Snap Inc – the “camera company” as its CEO Evan Spiegel calls it – recently launched its updated version of its camera-enabled Spectacles. And AMEinfo got its hands on a pair for a road test.
Priced at $150, these updated Snapchat Spectacles may not look too different to the ones launched in 2016: they’re still plastic, boast a small camera in the top right lens and are charged via the glasses case. But there are some updates worthy of a mention.
What you get
Snapchat has kept the classic look, but has introduced three new bold colours: onyx, ruby, and sapphire.
The electronics have also been made smaller, meaning the frames are smaller and lighter.
The charging case is also 20% smaller than the original.
Thanks to the glasses being water resistant, you can now use them in shallow water and in the rain (that latter not being so much of a selling point here in the Middle East).
The Specs now take photos as well as videos, with all Snaps transferrable in HD only.
Additionally, dual microphones capture clearer, higher quality sound, reduce wind noise and balance conversations.
Snapchat has also developed a Wi-Fi only import flow that eliminates the need for SD content, so all content is in HD.
Taking a picture and/or video could not be easier. The inbuilt camera allows you to capture memories in a video (30-second max) and send directly to your Android or iPhone via the Snapchat App.
The outward light indicates that you are recording, so there is little danger of recording by accident. The Specs can hold up to 150 videos or 3,000 photos, meaning you can Snap happy all day long and into the weekend.
The circular-shaped Spectacles also boast a UV protection feature – a perfect addition for outside use here in this region. Rubber nose-pads also make them incredibly comfortable to wear.
Lights, camera, action . . .
Here at AMEinfo HQ we’re not easily impressed, but were happy at the increased speed at which our photos were transferred to Snapchat; this is definitely a much faster process than we saw with the original version.
However, Snap could have done better by adding a flash to operate in low light.
And while the design has definitely improved from the original design, the design is not a hit with all, with some users left disappointed by the audio recording and lack of “face-filters”.
In today’s AR and virtual world, it is disappointing that there are not AR or dual-camera options available.
Imagine being able to superimpose elements in the real world?
And think of the opportunities this would present to brands; customers seeing pricing and brand information as they are browsing the shelves.
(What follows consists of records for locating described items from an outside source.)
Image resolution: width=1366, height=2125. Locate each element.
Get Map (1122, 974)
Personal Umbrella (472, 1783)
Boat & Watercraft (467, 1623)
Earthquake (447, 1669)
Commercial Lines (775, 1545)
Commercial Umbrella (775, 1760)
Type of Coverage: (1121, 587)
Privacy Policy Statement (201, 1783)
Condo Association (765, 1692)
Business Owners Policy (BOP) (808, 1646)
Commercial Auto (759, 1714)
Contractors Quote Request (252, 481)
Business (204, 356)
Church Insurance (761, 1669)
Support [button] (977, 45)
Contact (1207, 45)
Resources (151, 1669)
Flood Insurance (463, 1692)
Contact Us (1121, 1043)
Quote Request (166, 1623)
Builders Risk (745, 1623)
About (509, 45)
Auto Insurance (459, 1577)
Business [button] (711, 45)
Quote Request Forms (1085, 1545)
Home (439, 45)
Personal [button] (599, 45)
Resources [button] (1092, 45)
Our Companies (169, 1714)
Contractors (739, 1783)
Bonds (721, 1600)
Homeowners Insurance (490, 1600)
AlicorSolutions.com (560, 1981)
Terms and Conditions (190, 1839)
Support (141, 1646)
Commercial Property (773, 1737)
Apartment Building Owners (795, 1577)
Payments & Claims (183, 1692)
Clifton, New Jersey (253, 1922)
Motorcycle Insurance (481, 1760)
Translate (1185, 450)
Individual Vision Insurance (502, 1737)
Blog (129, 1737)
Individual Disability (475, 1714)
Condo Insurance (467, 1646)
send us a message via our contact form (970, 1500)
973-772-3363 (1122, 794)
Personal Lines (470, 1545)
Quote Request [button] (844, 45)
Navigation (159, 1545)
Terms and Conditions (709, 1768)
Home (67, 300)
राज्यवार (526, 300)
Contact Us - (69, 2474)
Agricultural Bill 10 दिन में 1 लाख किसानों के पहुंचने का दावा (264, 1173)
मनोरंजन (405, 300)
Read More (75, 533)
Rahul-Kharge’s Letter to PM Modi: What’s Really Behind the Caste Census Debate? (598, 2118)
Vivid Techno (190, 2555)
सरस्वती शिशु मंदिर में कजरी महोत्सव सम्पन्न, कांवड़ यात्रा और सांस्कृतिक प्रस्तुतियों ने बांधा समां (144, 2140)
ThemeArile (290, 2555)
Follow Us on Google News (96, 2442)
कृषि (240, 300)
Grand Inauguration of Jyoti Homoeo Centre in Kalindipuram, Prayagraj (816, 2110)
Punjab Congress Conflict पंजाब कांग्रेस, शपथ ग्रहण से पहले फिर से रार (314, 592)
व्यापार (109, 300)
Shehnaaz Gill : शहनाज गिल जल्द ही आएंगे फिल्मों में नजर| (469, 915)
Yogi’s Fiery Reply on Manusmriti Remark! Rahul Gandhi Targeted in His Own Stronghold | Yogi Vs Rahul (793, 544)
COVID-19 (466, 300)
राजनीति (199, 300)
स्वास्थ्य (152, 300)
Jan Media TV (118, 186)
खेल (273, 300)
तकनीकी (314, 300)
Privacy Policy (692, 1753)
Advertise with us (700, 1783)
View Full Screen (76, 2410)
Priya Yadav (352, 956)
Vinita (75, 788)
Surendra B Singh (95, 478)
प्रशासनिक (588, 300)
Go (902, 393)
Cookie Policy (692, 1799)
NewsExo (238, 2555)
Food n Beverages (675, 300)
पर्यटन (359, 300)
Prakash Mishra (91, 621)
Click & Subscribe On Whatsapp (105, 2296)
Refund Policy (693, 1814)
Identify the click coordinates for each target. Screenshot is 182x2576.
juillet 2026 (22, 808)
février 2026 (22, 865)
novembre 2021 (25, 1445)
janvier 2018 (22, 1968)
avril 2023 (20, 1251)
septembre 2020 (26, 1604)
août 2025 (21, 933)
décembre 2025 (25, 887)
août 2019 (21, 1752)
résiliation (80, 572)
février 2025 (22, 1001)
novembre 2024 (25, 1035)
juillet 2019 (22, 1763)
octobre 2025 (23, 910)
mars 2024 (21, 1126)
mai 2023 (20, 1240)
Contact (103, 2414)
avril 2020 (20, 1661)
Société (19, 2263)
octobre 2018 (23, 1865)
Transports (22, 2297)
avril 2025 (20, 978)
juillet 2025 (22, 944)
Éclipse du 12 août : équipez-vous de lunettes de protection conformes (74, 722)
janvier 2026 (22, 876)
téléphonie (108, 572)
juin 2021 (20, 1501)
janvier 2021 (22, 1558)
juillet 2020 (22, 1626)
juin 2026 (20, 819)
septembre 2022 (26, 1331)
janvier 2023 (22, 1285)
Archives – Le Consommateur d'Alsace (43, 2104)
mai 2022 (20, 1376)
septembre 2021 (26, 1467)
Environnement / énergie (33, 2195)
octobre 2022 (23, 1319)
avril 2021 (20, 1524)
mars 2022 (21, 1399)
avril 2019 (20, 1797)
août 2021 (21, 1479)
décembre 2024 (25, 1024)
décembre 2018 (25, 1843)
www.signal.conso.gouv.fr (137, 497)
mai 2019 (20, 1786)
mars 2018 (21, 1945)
So do we like Snapchat’s latest-gen Spectacles? They may not have won big in the style points, but they are a considerable improvement on the first version.
We found the tech easy to use and results were exactly what we’d expect from today’s video recording devices and cameras, despite the audio being unclear at times.
Snap has been working with regional influencers and also have in-store theatre (demo units and brand ambassadors) in the Middle East to help build interest and learn more about what users are wanting from today’s camera-enabled specs.
Snapchat may well be “a camera company,” but it remains to be seen if it can be a “good camera company”.
With Version 3.0 mooted for 2019, we’ll be keeping our eyes peeled.